## Data records
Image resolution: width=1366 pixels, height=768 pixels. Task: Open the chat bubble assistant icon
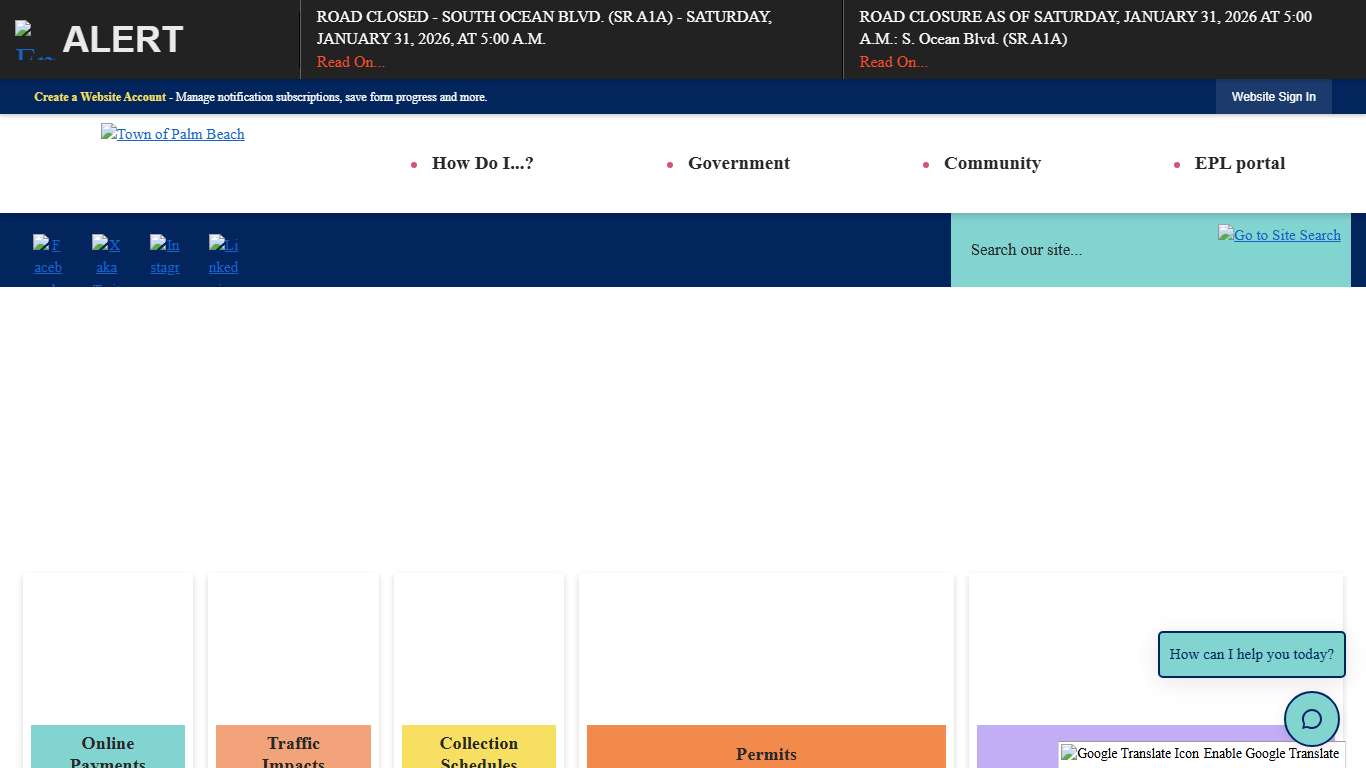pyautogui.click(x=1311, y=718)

--

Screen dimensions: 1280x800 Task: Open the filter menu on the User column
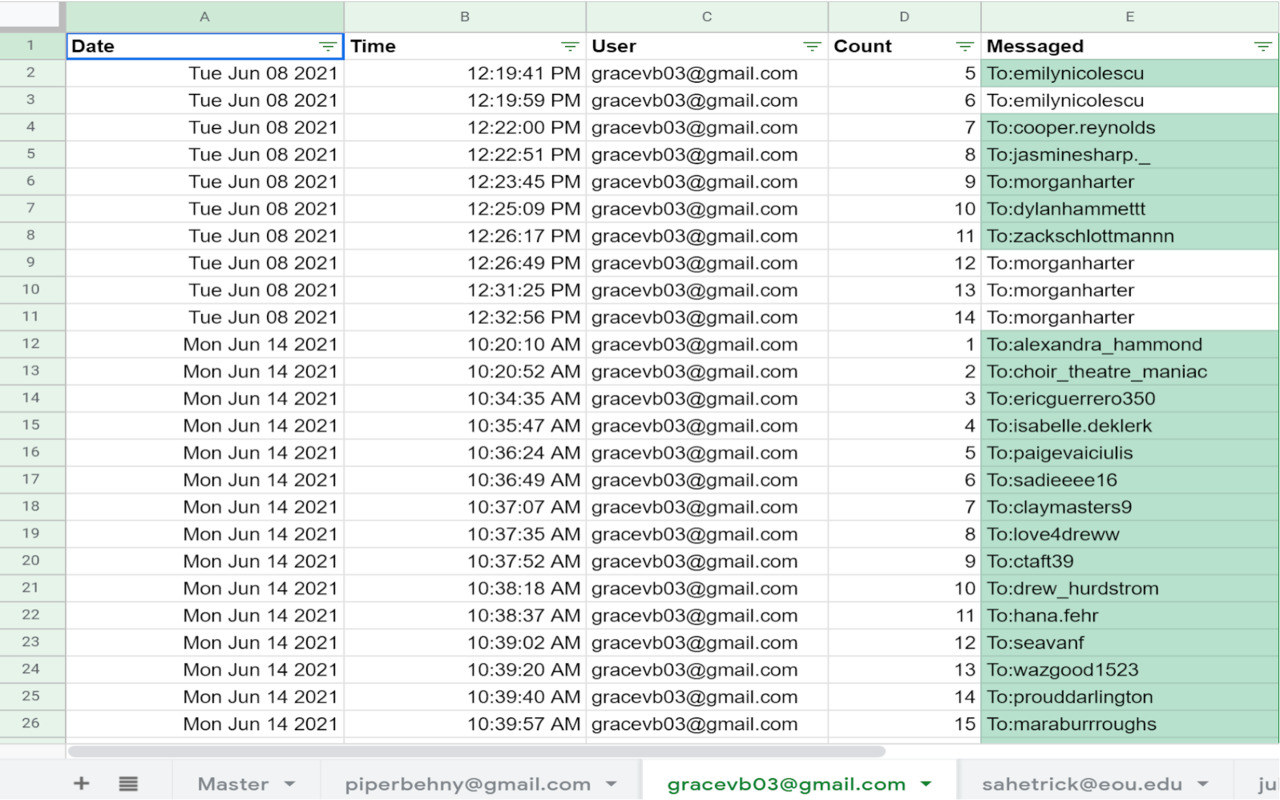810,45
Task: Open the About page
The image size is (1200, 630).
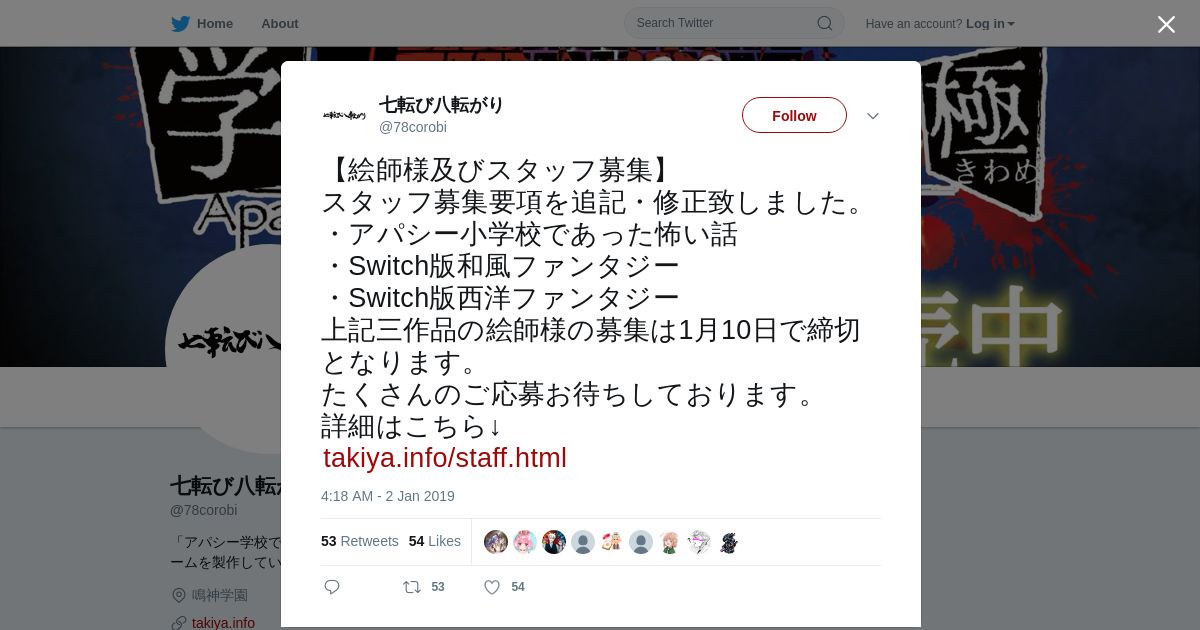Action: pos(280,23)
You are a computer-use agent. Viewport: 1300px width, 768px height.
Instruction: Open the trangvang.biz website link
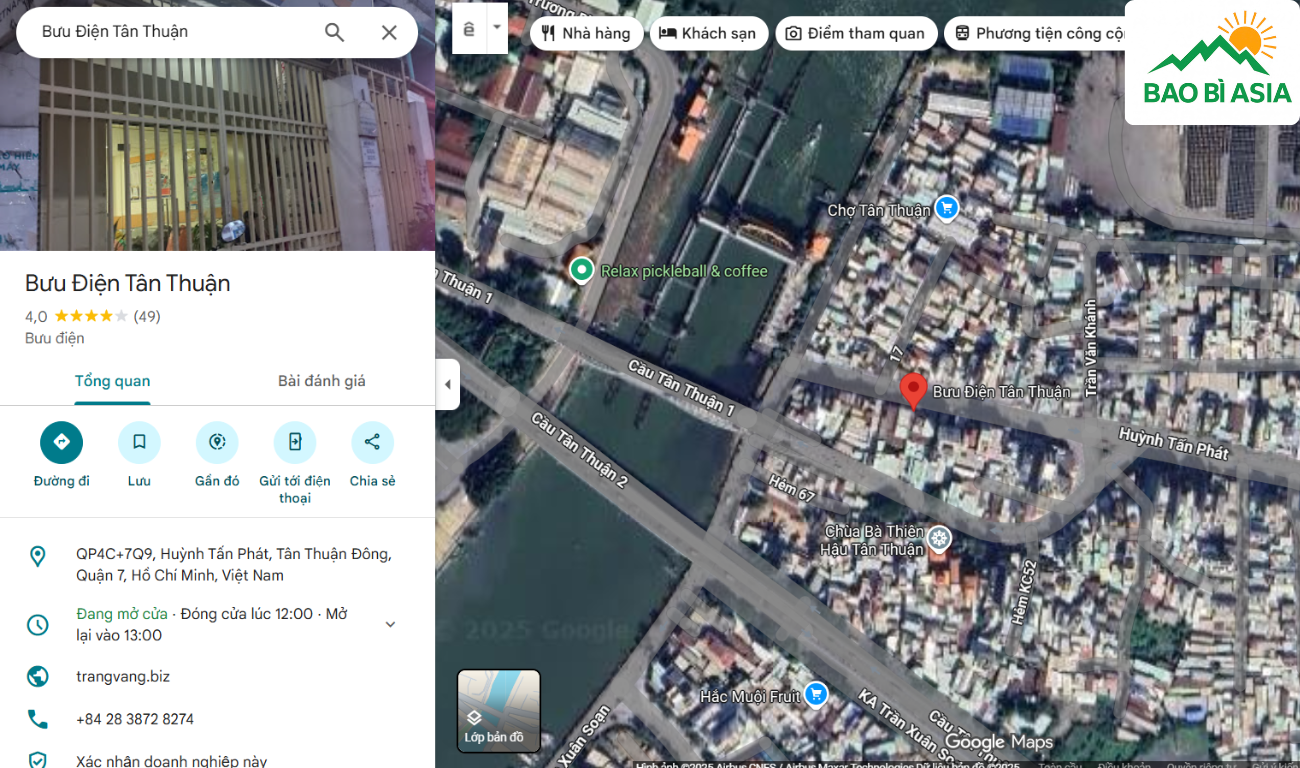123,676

==

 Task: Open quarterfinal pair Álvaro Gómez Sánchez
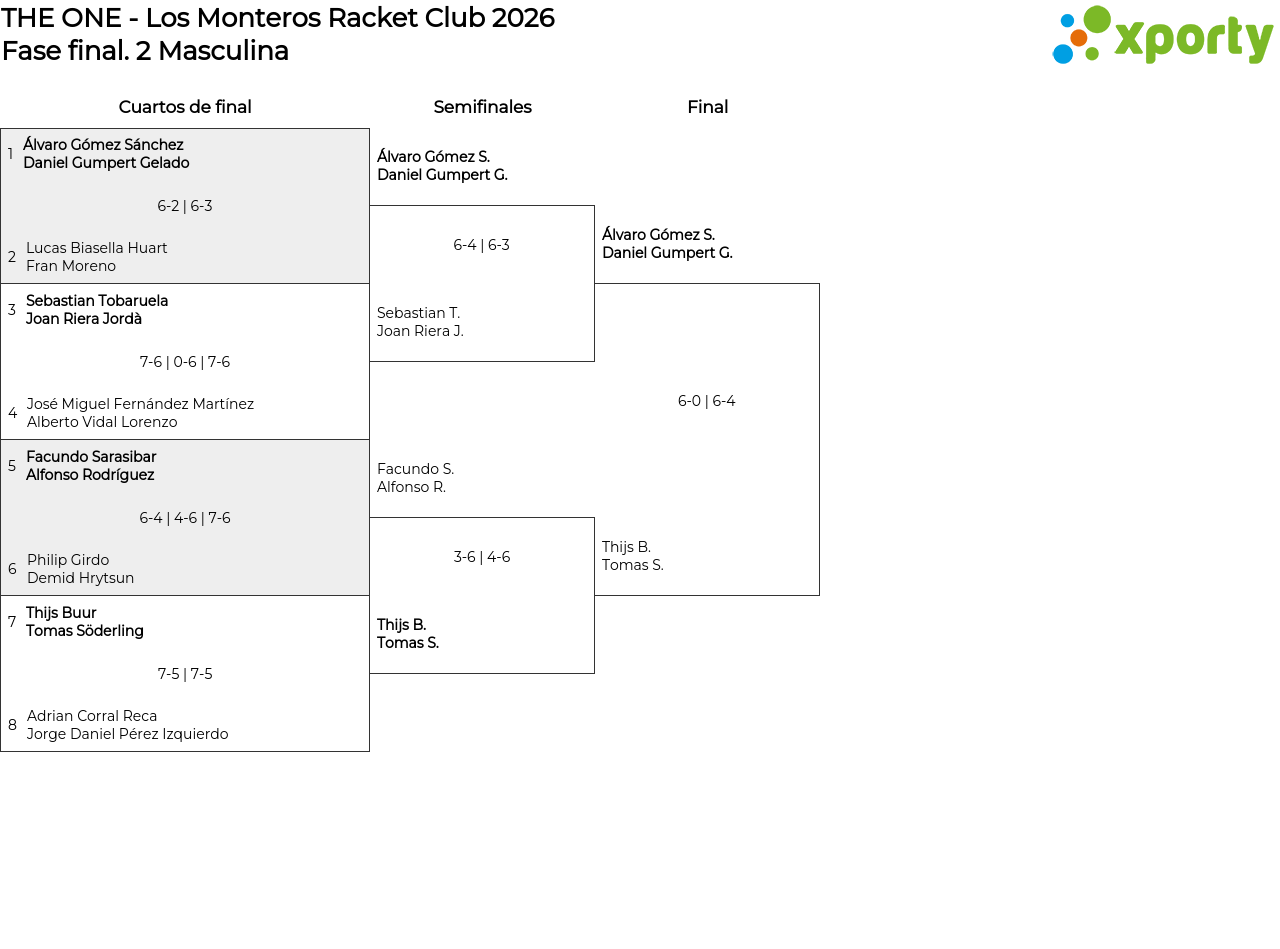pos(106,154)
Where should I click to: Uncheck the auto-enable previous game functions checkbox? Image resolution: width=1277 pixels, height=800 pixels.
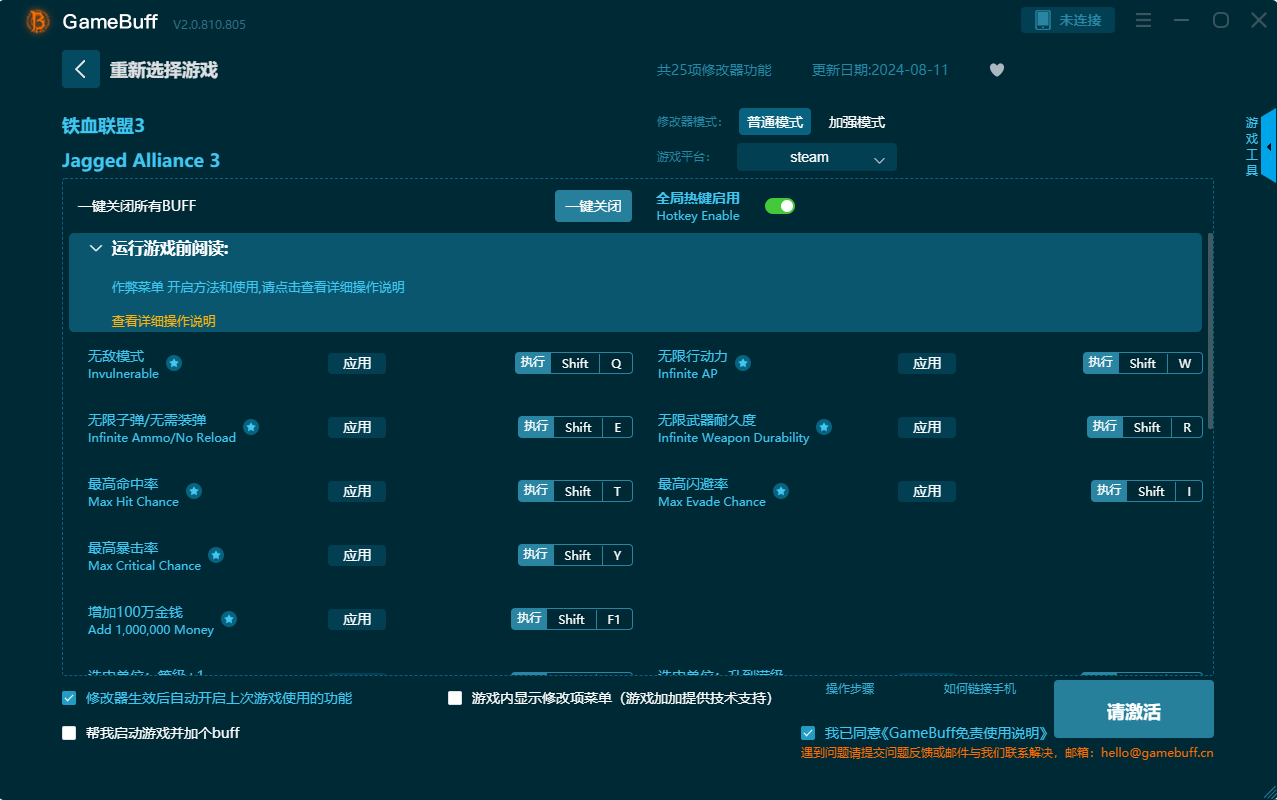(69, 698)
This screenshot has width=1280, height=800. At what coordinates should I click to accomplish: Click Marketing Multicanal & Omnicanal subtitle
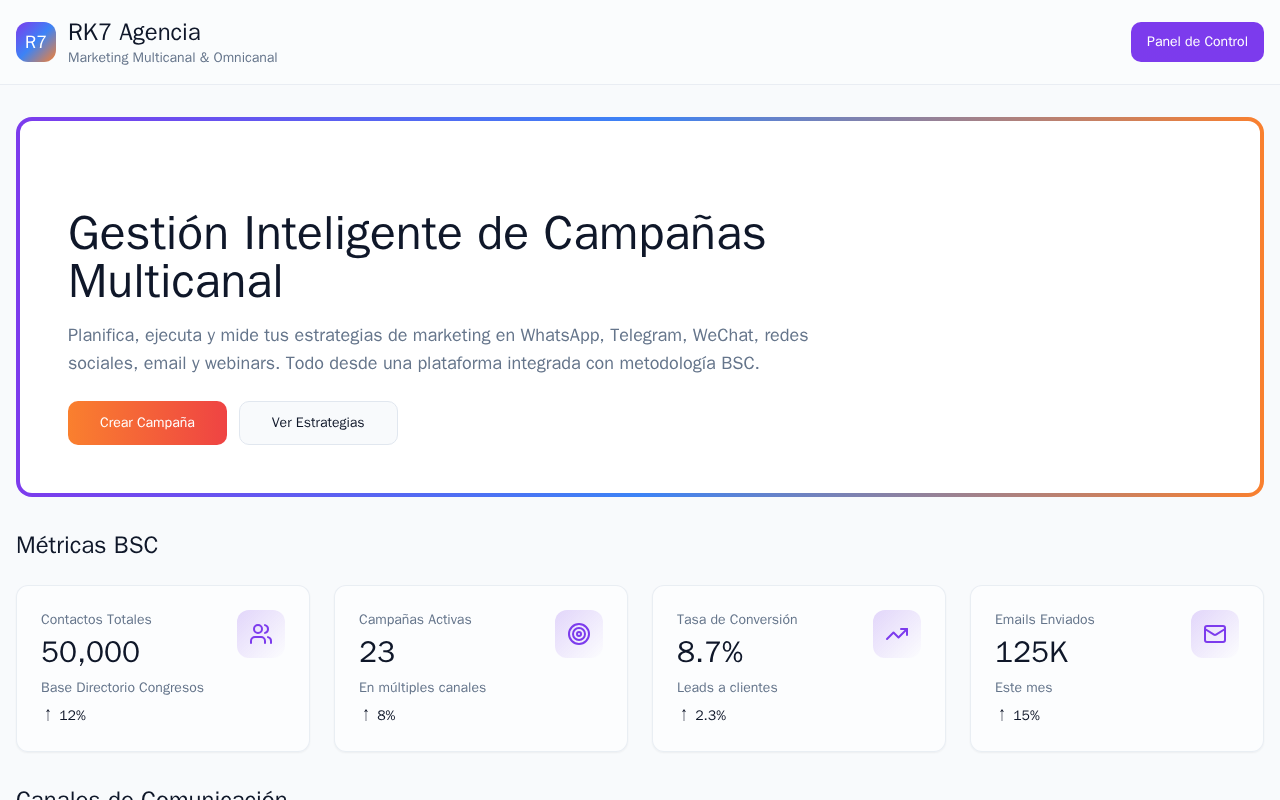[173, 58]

## Work to be completed
In the listing above, change "chat bubble" to "speech bubble" in everything from the line containing "Image resolution: width=1366" down to the line containing "pyautogui.click(x=1311, y=718)", and give those lines again with nothing else altered. Leave the pictures out of the answer.

## Solution to this problem
Image resolution: width=1366 pixels, height=768 pixels. Task: Open the speech bubble assistant icon
pyautogui.click(x=1311, y=718)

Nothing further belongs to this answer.